◆ SET PROBLEM A
Reproduce the forum thread about the WiFi and MQTT trouble word for word, from "But as I said, the" to "0.6.0 => 0.6.9).".

◆ TEXT SHOWN
* * * *

Closed sstidl closed 8 months ago
I have exactly the same problem. The WIFI connection is very bad with the new version, every few seconds there is no connection.
Are you using MQTT? Is it more stable with the MQTT host left empty?
Oops, for me the ESP8266 is dead now. PowerOn reset doesn't solve/improve the issue. No ping reply for the last minutes after upgrading from 0.6.0 to 0.6.9. :-( Seems, that I'll downgrade to 0.6.0 by USB connetion again and keep on this stable version for the next months. ;-)
Are you using MQTT?
Yes, MQTT is the most important feature for me. ;-)
I'm too using mqtt.
Mqtt is sending data but webui is not usable and so many pings lost.
But as I said, the most important question is, why touching the antenna makes a difference?
Does the ping situation improve when you set an empty MQTT host? I'm trying to find out whether the problem is related to the MQTT code. I don't know why touching the antenna makes a difference.
After deleting the MQTT host settings I didn't observe any WiFi/ping issue "Zeitüberschreitung" (timeout) are the missing replies during restart (flash process 0.6.0 => 0.6.9).
Strange, after configuring the MQTT part with the same values Ahoy is reacting as aspected and I can access the UI. :-) Please keep in mind that I didn't have any issue by touching the antenna as my ESP8266 is in a housing. ;-)
Same here, problem disappears when disabling MQTT and DTU stays working fine when re-activating MQTT then. Still monitoring, haven't found out yet 100% what's going on. Hope we learn more here soon as this is a showstopper
At this point I'm not sure why it's behaving that way, but I have seen a few reports linking it to MQTT, which is why I asked about diabling it. Your results seem to confirm that it has to be something to do with the MQTT code. Glancing over the commits leading up to 0.6.9 I only found something related to an MQTT subscribe action.

* * * *

◆ SET PROBLEM B
Shift the entries from the line with "You are a computer-use agent. Screen" through the end of the entries by adding 54 to every coordinate in the answers, and give those lines again with their requests. Leave the pictures out.

◆ Page and screen pointing data
* * * *

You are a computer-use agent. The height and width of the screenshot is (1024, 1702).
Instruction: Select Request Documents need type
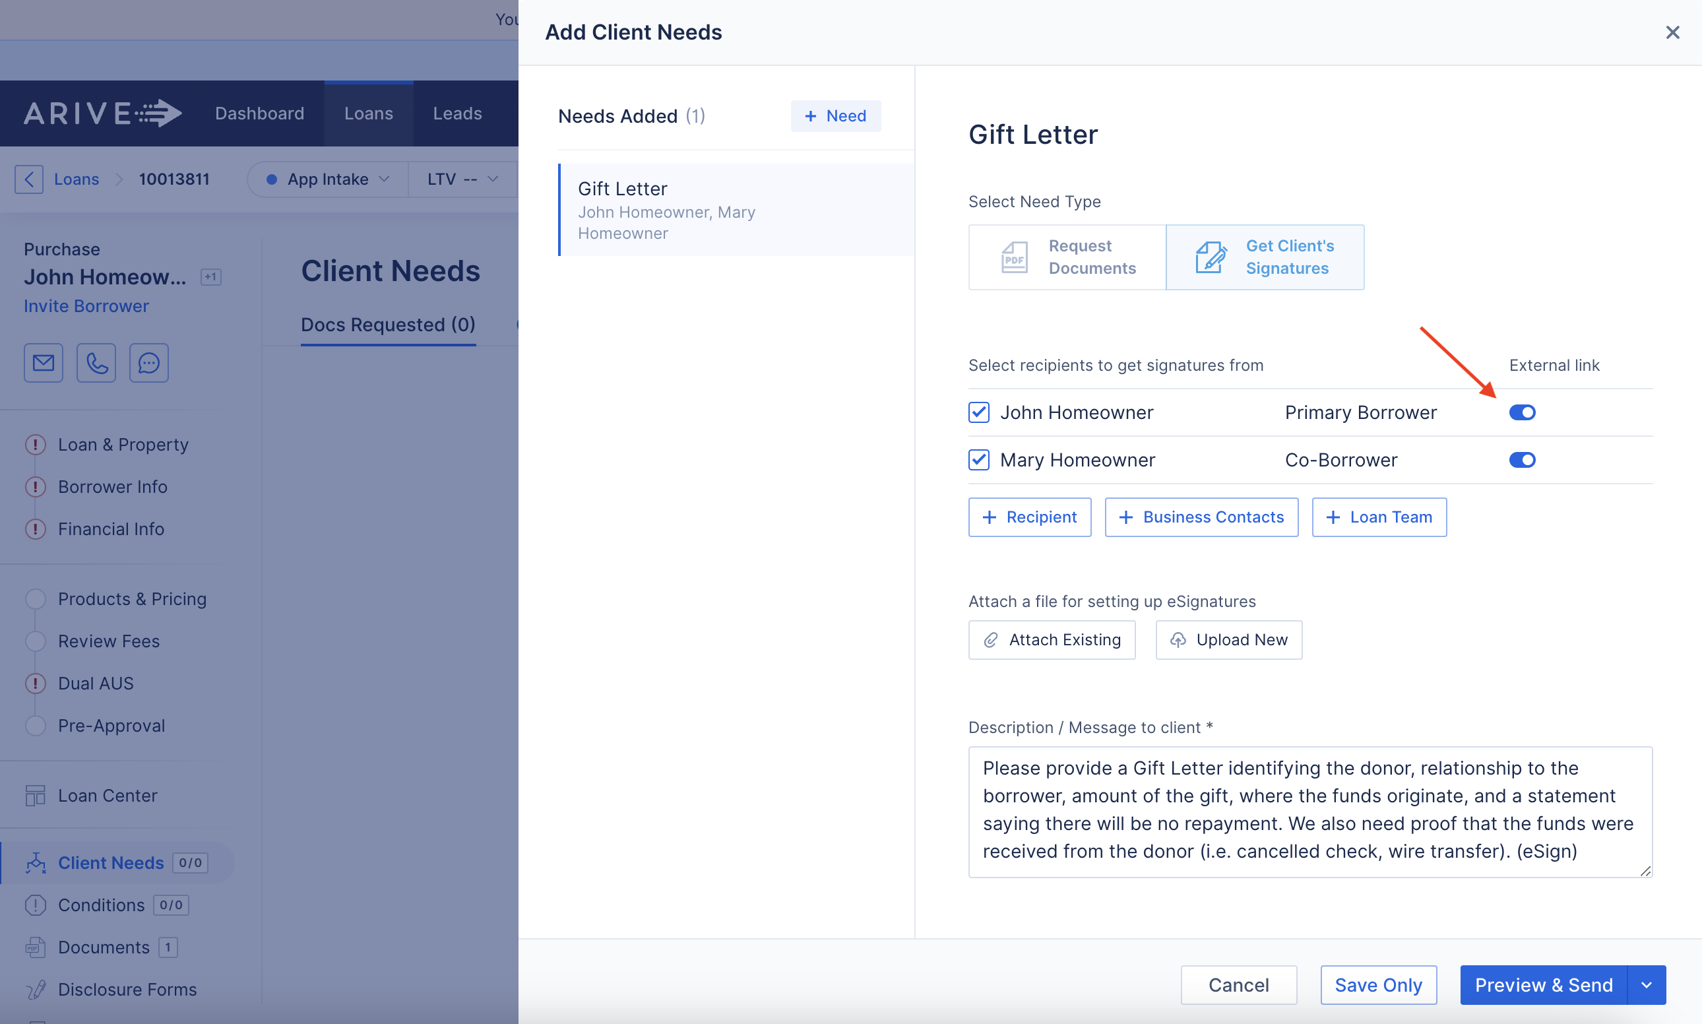coord(1067,257)
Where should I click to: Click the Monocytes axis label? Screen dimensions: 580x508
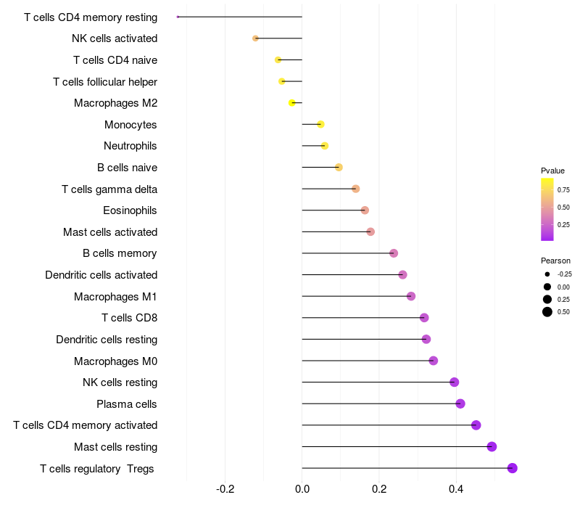131,125
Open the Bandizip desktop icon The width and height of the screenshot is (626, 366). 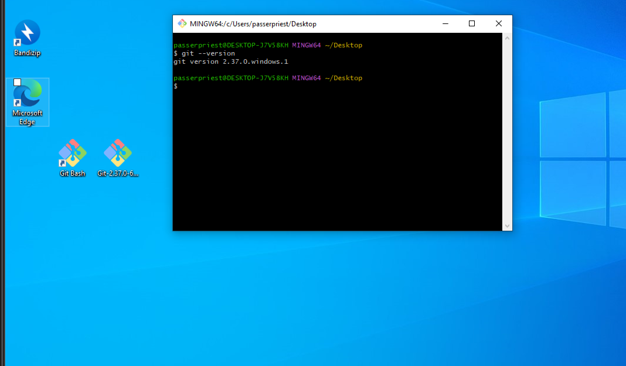click(27, 33)
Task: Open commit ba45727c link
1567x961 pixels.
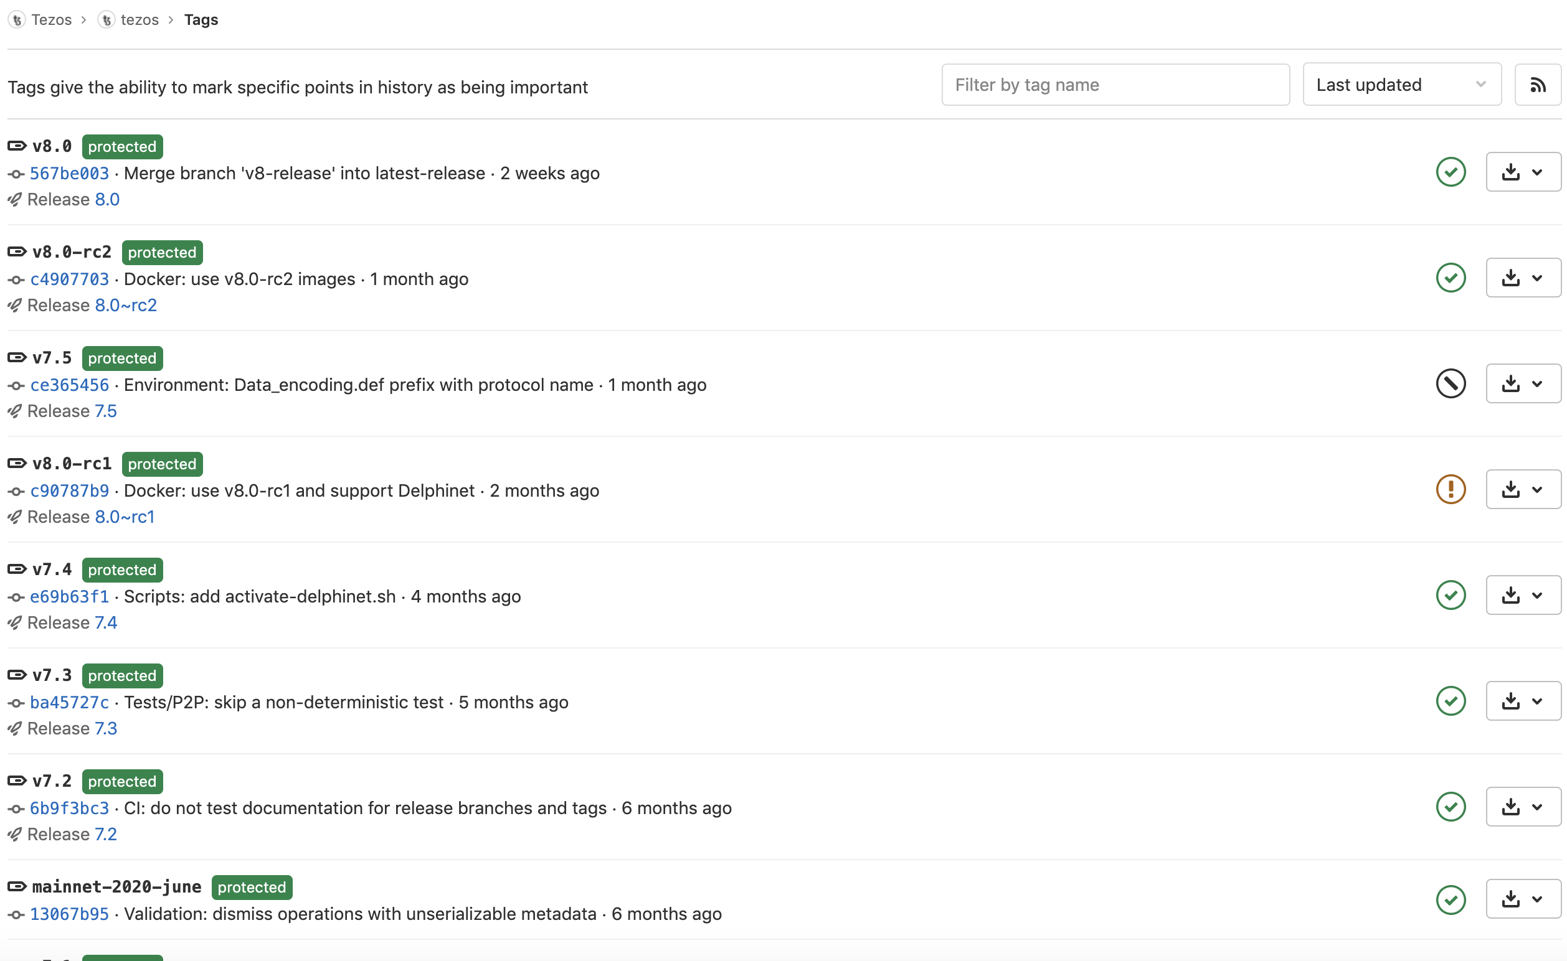Action: click(x=69, y=702)
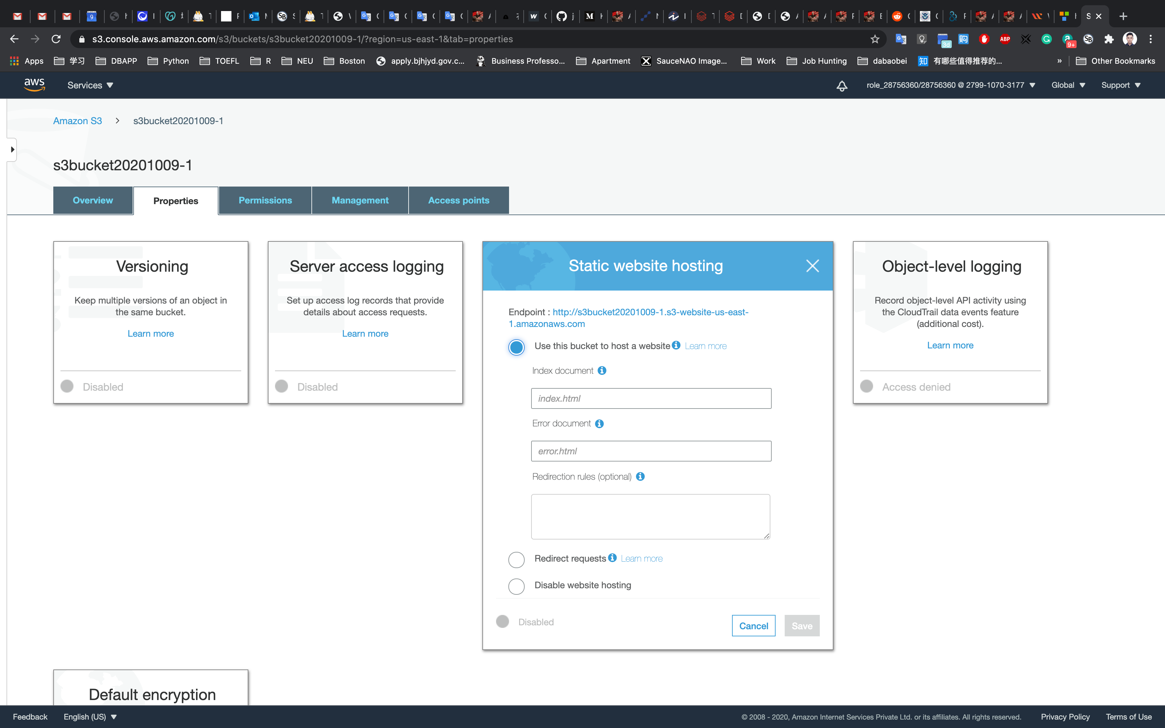The image size is (1165, 728).
Task: Open the notifications bell icon
Action: [x=841, y=86]
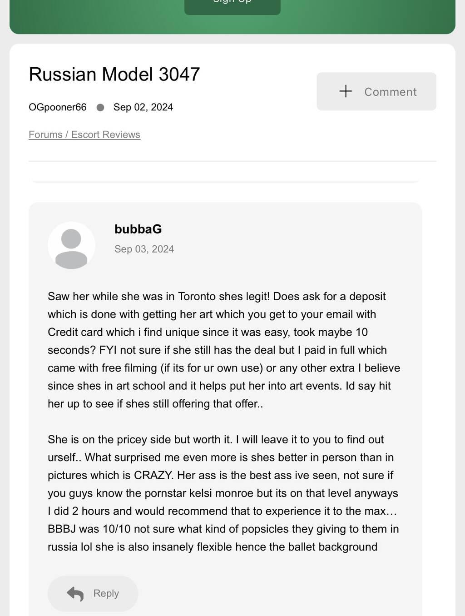Viewport: 465px width, 616px height.
Task: Click the thread title Russian Model 3047
Action: (114, 75)
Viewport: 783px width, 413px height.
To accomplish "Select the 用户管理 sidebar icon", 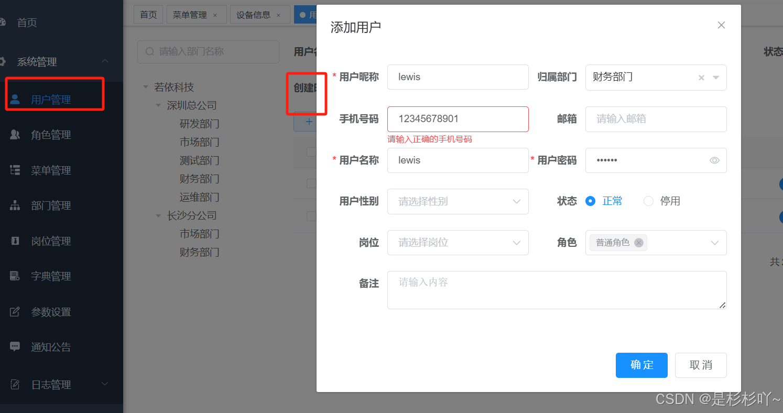I will click(x=15, y=99).
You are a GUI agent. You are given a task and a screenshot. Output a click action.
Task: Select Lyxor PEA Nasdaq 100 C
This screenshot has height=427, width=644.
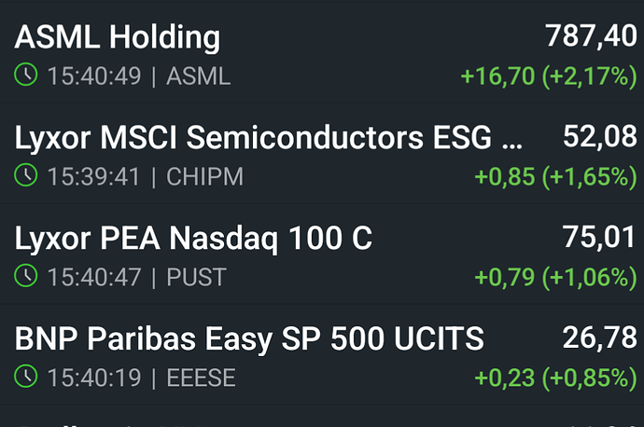193,239
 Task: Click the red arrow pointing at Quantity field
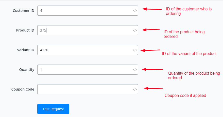point(152,69)
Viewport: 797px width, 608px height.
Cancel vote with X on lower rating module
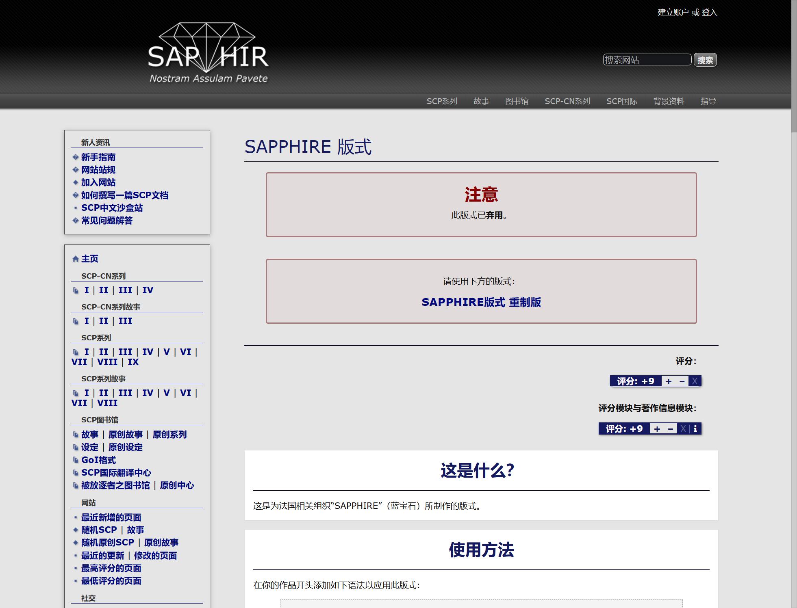point(683,429)
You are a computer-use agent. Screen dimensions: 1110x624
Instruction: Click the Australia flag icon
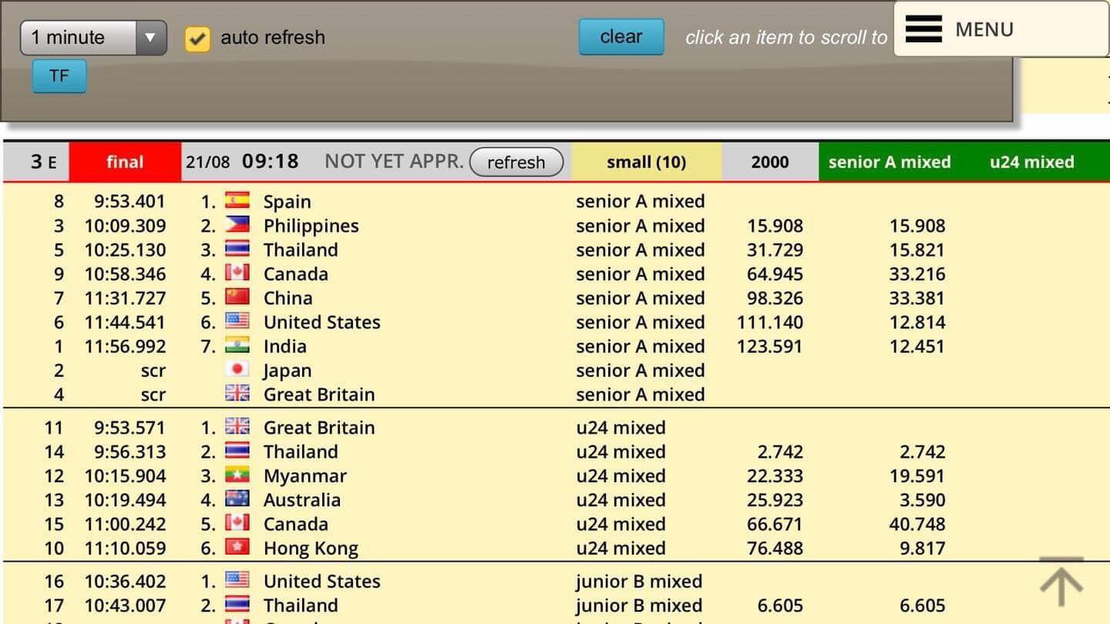(x=237, y=499)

* * * *

◆ ANSWER A
But as I said, the most important question is, why touching the antenna makes a difference?
Does the ping situation improve when you set an empty MQTT host? I'm trying to find out whether the problem is related to the MQTT code. I don't know why touching the antenna makes a difference.
After deleting the MQTT host settings I didn't observe any WiFi/ping issue "Zeitüberschreitung" (timeout) are the missing replies during restart (flash process 0.6.0 => 0.6.9).

◆ ANSWER B
You are a computer-use agent. Screen dimensions: 1110x624
Instruction: Click the Australia flag icon
(x=291, y=553)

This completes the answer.